**TASK TO COMPLETE**. Say how many lines in the records hold the word "chats", and give nothing but that number.

━━━━━━━━━━

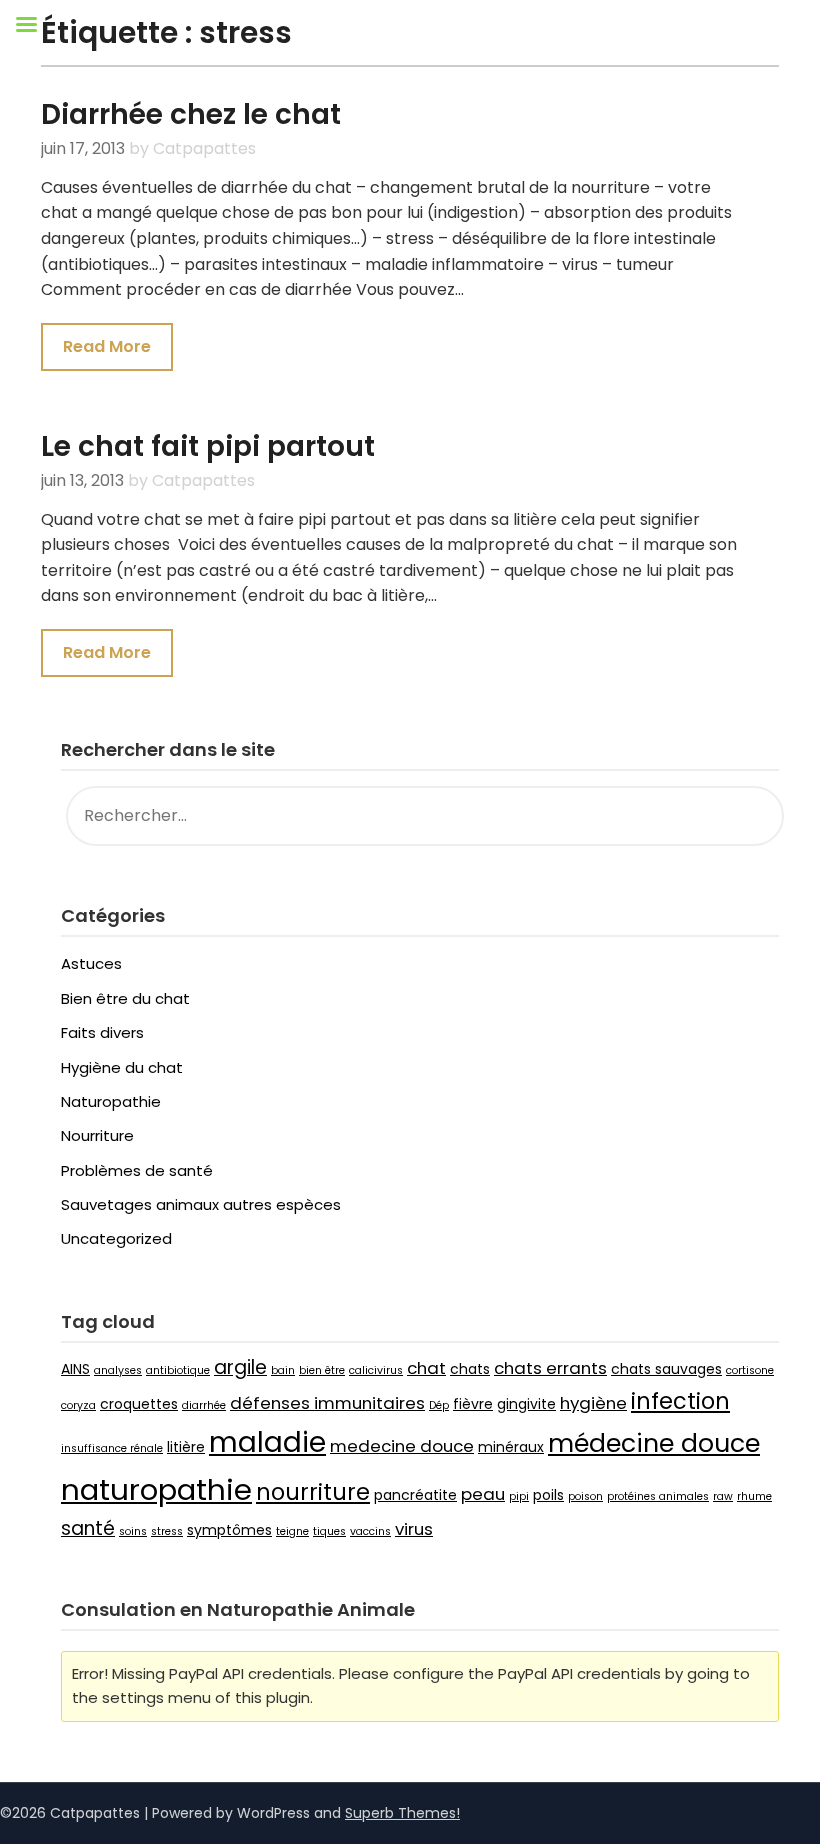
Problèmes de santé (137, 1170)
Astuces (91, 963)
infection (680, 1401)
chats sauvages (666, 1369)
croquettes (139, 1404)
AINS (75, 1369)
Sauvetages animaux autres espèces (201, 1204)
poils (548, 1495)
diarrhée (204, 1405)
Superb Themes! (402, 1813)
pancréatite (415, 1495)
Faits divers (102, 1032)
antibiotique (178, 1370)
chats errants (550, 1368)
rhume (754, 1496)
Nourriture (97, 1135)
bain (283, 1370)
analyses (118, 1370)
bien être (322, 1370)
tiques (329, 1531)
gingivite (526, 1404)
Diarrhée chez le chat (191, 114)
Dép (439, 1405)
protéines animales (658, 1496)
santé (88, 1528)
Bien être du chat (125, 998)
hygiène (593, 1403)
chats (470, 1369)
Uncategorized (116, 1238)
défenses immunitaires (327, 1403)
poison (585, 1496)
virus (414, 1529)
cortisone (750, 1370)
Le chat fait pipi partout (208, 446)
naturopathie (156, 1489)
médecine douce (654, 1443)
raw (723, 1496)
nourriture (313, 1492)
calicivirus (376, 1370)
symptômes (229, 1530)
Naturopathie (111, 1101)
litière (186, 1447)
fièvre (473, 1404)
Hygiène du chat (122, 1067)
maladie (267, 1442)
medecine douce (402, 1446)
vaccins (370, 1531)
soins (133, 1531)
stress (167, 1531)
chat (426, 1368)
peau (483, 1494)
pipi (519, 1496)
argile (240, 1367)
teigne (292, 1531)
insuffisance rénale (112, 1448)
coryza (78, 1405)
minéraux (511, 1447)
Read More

━━━━━━━━━━

**EXERCISE RESULT**. 3